The transactivating function of the oriPI-EBNA1 complex is essential for activation of the Epstein-Barr virus (EBV) C promoter (Cp) in lymphoblastoid cell lines expressing the viral growth programme. Furthermore, the oriPI-EBNA1 complex is believed to play an important role during promoter switching upon primary infection of B-lymphocytes and establishment of latent infection in vivo. Previously, it was shown that six EBNA1-binding sites within oriPI were required for transactivation of the heterologous thymidine kinase promoter. Here, we define the number of EBNA1-binding sites within oriPI necessary for its biological function as EBNA1-dependent Cp enhancer. We show that four EBNA1-binding sites within oriPI lead to significant upregulation of Cp in response to EBNA1 and eight or more to full activation.

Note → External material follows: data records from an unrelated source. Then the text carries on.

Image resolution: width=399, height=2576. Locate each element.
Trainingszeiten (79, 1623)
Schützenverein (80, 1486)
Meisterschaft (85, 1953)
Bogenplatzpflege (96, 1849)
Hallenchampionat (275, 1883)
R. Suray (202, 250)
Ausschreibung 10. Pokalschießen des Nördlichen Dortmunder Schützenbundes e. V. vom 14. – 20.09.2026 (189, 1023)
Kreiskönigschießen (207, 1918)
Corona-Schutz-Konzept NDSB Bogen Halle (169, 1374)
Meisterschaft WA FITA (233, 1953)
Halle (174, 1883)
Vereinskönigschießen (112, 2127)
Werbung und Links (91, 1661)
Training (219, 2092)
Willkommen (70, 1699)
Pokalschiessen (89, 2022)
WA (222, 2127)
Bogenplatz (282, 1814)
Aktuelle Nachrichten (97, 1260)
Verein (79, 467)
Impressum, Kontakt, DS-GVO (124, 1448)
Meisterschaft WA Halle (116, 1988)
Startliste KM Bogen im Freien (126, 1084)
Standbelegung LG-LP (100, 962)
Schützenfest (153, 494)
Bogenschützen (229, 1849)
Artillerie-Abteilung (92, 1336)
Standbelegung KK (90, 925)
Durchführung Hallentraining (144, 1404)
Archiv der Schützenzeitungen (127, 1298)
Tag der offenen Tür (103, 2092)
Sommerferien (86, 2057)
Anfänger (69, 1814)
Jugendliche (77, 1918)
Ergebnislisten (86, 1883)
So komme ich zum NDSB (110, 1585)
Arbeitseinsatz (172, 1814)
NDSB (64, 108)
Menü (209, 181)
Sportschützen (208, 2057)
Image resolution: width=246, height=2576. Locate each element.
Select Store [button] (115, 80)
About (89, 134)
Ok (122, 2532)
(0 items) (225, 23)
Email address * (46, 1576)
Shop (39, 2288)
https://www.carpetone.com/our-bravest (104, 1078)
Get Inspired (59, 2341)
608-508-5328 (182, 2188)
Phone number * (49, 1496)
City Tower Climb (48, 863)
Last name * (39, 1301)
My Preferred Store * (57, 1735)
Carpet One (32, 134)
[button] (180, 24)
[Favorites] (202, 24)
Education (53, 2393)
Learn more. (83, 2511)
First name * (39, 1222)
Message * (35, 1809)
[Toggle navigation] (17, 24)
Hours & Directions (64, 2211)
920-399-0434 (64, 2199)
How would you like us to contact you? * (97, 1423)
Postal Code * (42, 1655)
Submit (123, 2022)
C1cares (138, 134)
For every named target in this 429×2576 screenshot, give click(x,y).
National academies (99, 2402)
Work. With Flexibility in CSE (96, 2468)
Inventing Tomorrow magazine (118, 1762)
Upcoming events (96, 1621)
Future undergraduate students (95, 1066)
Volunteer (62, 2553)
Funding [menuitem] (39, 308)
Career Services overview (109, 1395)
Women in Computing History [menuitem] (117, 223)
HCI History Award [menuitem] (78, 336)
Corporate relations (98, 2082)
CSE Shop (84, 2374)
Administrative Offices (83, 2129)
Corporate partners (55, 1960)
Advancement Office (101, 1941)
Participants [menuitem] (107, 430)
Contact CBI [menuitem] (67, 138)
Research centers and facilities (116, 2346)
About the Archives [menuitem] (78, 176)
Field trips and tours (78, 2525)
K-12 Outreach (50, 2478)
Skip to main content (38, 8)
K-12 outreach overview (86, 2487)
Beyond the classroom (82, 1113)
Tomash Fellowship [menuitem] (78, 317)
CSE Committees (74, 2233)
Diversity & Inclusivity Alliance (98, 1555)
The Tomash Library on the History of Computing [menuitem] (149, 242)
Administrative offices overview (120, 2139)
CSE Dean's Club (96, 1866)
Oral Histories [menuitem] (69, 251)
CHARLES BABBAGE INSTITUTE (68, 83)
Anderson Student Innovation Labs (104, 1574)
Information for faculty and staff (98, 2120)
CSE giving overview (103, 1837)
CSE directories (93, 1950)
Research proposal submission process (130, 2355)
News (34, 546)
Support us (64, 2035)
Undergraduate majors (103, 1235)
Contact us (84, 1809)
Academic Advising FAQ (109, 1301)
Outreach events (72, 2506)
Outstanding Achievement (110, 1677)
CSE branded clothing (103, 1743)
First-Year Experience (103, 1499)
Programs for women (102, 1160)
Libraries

Thus, multiple EBNA1 homodimers at oriPI are required for the formation of a transcriptionally active Cp complex, a process that involves EBNA1-induced changes in the chromatin structure including DNA looping and nucleosome destabilization.

Functional interaction of nuclear factor y and sp1 is required for activation of the epstein-barr virus C promoter.

Two Epstein-Barr virus (EBV) latent cycle promoters, Wp and Cp, are activated sequentially during virus-induced transformation of primary B lymphocytes. Immediately postinfection, viral transcription initiates from Wp, leading to expression of EBV nuclear antigen 2 (EBNA2) and EBNA5. Within 36 h, there is a switch in promoter usage from Wp to the upstream Cp, which leads to expression of EBNA1 to EBNA6. EBNA2 appears to be required for the Wp-to-Cp switch, but the switching mechanism is not fully understood at the molecular level. In a previous investigation we showed that there is an EBNA2-independent activity of reporter constructs containing deletion fragments of Cp in B-lymphoid cell lines, and we demonstrated that Cp activity is highly dependent on several cellular transcription factors, including nuclear factor Y (NF-Y) and Sp1. In the present work, we analyzed the effect of NF-Y on Cp activity in greater detail. We demonstrate that (i) a dominant negative analogue of NF-Y abolishes Cp activity, (ii) NF-Y and Sp1 costimulate Cp, and (iii) the oriPI-EBNA1-induced transactivation of Cp requires concomitant expression of NF-Y and Sp1, although additional factors seem necessary for optimal activation. Furthermore, using the lymphoblastoid cell line EREB2-5, in which EBNA2 function is regulated by estrogen, we demonstrate that inactivation of EBNA2 results in decreased expression of NF-Y and down-regulation of Cp. On reconstitution of the EBNA2 function, the cells enter the cell cycle, NF-Y levels increase, and a concomitant Wp-to-Cp switch occurs. Taken together, our results suggest that NF-Y is essential for Cp activation and that up-regulation of NF-Y may contribute to a successful Wp-to-Cp switch during B-cell transformation.